As Maverick’s late wingman, Goose was an accomplished pilot whose untimely death was a tragedy. Although Maverick never makes the comparison in the sequel, he struggled with his own father’s celebrated and legendarily risky flying in Top Gun. Maverick even arguably contributed to Goose’s demise by trying to emulate his father’s flying prowess, much like Rooster ended up endangering his fellow pilots with his overly cautious approach. Both Maverick and Rooster learned from theirs father but felt crushed by their respective legacies, which made it striking when neither character acknowledged this unlikely connection throughout the sequel.

If anything, Rooster and Maverick effectively hide the fact throughout Top Gun: Maverick’s story. Rooster and Hangman almost come to blows when Hangman discovers that Goose and Maverick flew together years earlier, but Maverick’s father is never even mentioned. Top Gun 3’s story now needs to fix this by giving Rooster and Maverick a chance to point out just how much they have in common. This will be a lot easier now that, like Iceman and Maverick at the end of Top Gun, they are friends and no longer enemies.

Top Gun 3’s Maverick/Rooster Connection Sets Up The Franchise’s Best Future
Miles Teller’s Top Gun: Maverick Hero Can Eventually Replace Maverick

If Maverick and Rooster highlighted their similarities, Rooster could go on to replace Maverick in his test pilot role while Maverick remains an instructor in TOPGUN. Maverick should retire in Top Gun 3 since Top Gun: Maverick already established a perfect ending for the character and Rooster is an ideal replacement for him. Admittedly, it would be tricky for Teller to fill Cruise’s shoes. Cruise’s earlier movie franchises never replaced the actor, but Rooster does have a backstory that makes him uniquely suited to becoming the franchise’s new protagonist.
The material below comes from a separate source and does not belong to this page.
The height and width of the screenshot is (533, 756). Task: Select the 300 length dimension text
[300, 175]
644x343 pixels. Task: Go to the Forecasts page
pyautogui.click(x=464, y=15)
If Maverick were to highlight how much he and Rooster have in common while he trained Rooster as his replacement, this could be a fun way to bring the characters closer. The plot would also allow both characters to acknowledge how much the ghosts of their fathers still haunt them, something that is implicit in both movies but not addressed in Top Gun: Maverick. Thus, the plot of Top Gun 3 could effectively link Top Gun: Maverick’s themes to the original movie even more.